Final exam in Advanced Statistics ST2133, 2022

Unlike most UoL exams, here I tried to relate the theory to practical issues.

KBTU International School of Economics

Compiled by Kairat Mynbaev

The total for this exam is 41 points. You have two hours.

Everywhere provide detailed explanations. When answering please clearly indicate question numbers. You don’t need a calculator. As long as the formula you provide is correct, the numerical value does not matter.

Question 1. (12 points)

a) (2 points) At a casino, two players are playing on slot machines. Their payoffs X,Y are standard normal and independent. Find the joint density of the payoffs.

b) (4 points) Two other players watch the first two players and start to argue what will be larger: the sum U = X + Y or the difference V = X - Y. Find the joint density. Are variables U,V independent? Find their marginal densities.

c) (2 points) Are U,V normal? Why? What are their means and variances?

d) (2 points) Which probability is larger: P(U > V) or P\left( {U < V} \right)?

e) (2 points) In this context interpret the conditional expectation E\left( {U|V = v} \right). How much is it?

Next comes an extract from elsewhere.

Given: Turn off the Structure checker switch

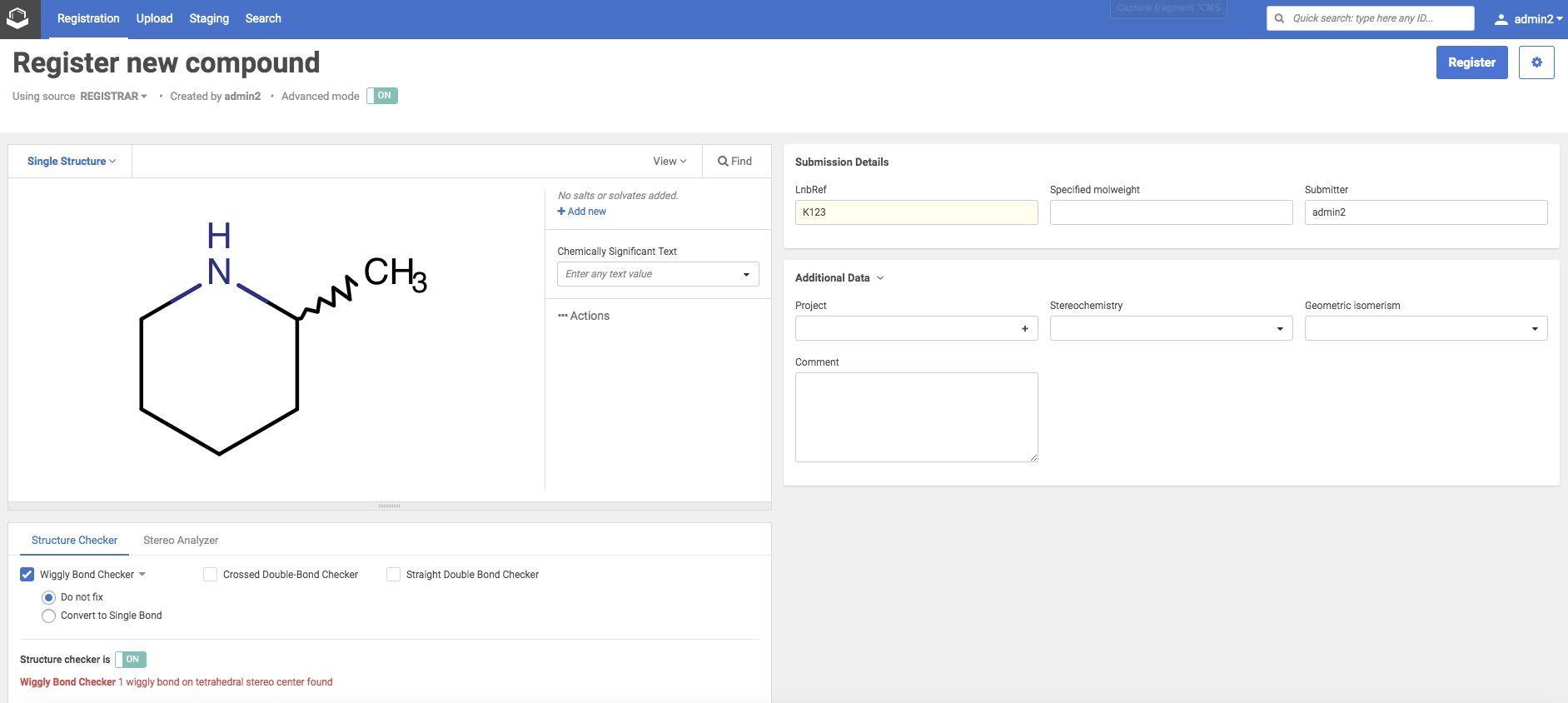Looking at the screenshot, I should click(x=131, y=660).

Reminder. The density of a normal variable X \sim N\left( {\mu ,{\sigma ^2}} \right) is {f_X}\left( x \right) = \frac{1}{{\sqrt {2\pi {\sigma ^2}} }}{e^{ - \frac{{{{\left( {x - \mu } \right)}^2}}}{{2{\sigma ^2}}}}}.

Question 2. (9 points) The distribution of a call duration X of one Kcell [largest mobile operator in KZ] customer is exponential: {f_X}\left( x \right) = \lambda {e^{ - \lambda x}},\,\,x \ge 0,\,\,{f_X}\left( x \right) = 0,\,\,x < 0. The number N of customers making calls simultaneously is distributed as Poisson: P\left( {N = n} \right) = {e^{ - \mu }}\frac{{{\mu ^n}}}{{n!}},\,\,n = 0,1,2,... Thus the total call duration for all customers is {S_N} = {X_1} + ... + {X_N} for N \ge 1. We put {S_0} = 0. Assume that customers make their decisions about calling independently.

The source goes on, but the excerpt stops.